Third, the reported association between general anesthesia and PD risk also requires restrained interpretation. The odds ratio reported for general anesthesia was notably large, yet the discussion itself recognizes an alternative explanation: exposure to anesthesia may be linked to medical or surgical procedures undertaken for prodromal PD-related conditions. This is important because PD is now widely understood to have a prolonged prediagnostic phase characterized by autonomic, gastrointestinal, urinary, and balance-related symptoms.2,3 Such manifestations could reasonably increase healthcare utilization and the likelihood of surgery before formal diagnosis. In that setting, prior general anesthesia may function less as an independent causal exposure than as a surrogate marker of prediagnostic disease burden. In epidemiologic terms, this is compatible with protopathic bias.

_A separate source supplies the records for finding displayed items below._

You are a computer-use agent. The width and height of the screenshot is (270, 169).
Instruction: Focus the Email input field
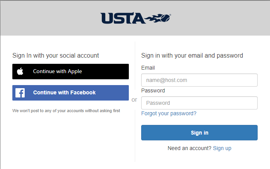click(x=199, y=80)
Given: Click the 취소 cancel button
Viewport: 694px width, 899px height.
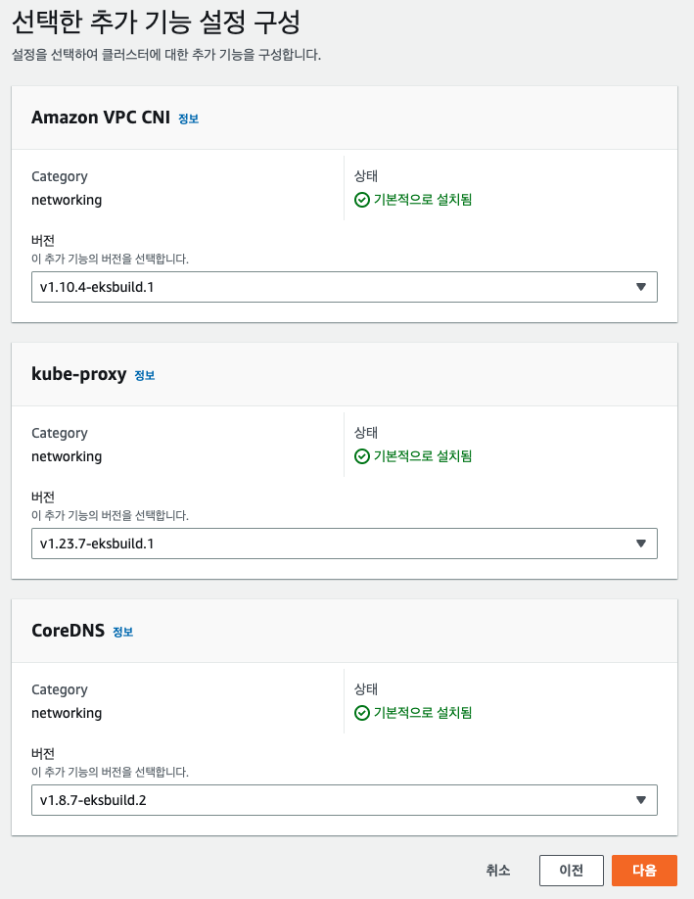Looking at the screenshot, I should click(497, 870).
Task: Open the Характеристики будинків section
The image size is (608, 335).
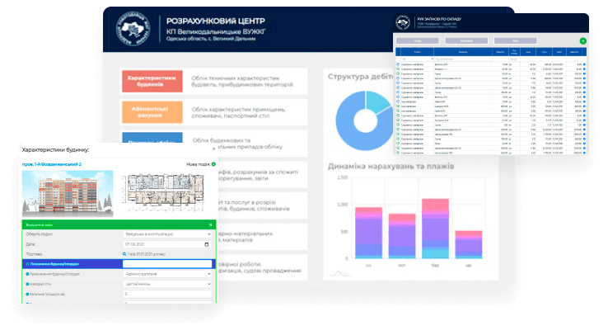Action: click(x=151, y=81)
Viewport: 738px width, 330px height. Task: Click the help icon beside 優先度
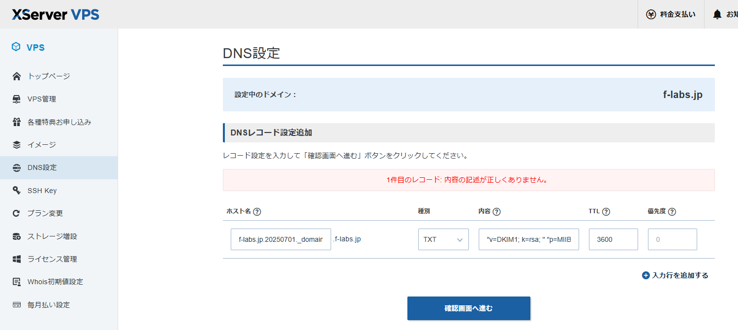pyautogui.click(x=672, y=211)
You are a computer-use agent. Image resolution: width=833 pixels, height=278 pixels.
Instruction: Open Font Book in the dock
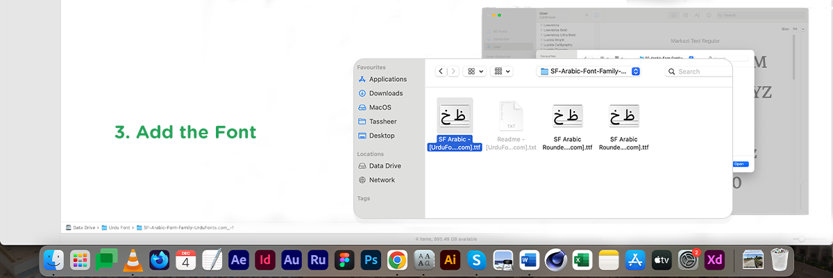click(x=423, y=261)
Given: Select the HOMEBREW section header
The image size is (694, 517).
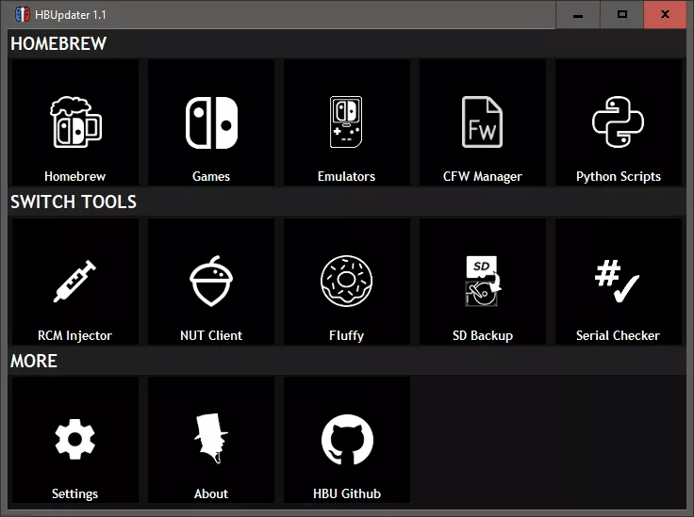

Existing literature on anesthesia exposure and later alpha-synucleinopathy has not established a clear causal relationship after consideration of surgical context and indication,6,7 which further supports a cautious interpretation.
Taken together, these issues suggest that the observed associations may be shaped not only by potentially relevant exposures, but also by the natural history of PD and by the intrinsic limitations of retrospective exposure assessment.1–4 I therefore suggest that the article's conclusions be interpreted primarily as hypothesis-generating. In particular, the sweets association should be discussed in light of possible reverse causality,1,5 and the general anesthesia association in light of possible protopathic bias.2,3,6,7
Future work could help clarify these relationships. Prospective cohort designs, incident-case analyses, and stratification by the timing and indication of surgical procedures would all strengthen causal interpretation. Such analyses would be especially helpful in distinguishing true modifiable risk factors from markers of prodromal disease.2,3 I believe these steps would sharpen the contribution of this otherwise valuable study and help prevent over-interpretation of findings that remain biologically and temporally complex.
Footnotes
Acknowledgments
The author thanks the editors for considering this submission. No non-author contributors require acknowledgment. No third-party writing or editing assistance was used in the preparation of this manuscript.
Ethical considerations
Not applicable. This manuscript is a commentary on a previously published article and does not report original studies involving human participants, human data, or human tissue.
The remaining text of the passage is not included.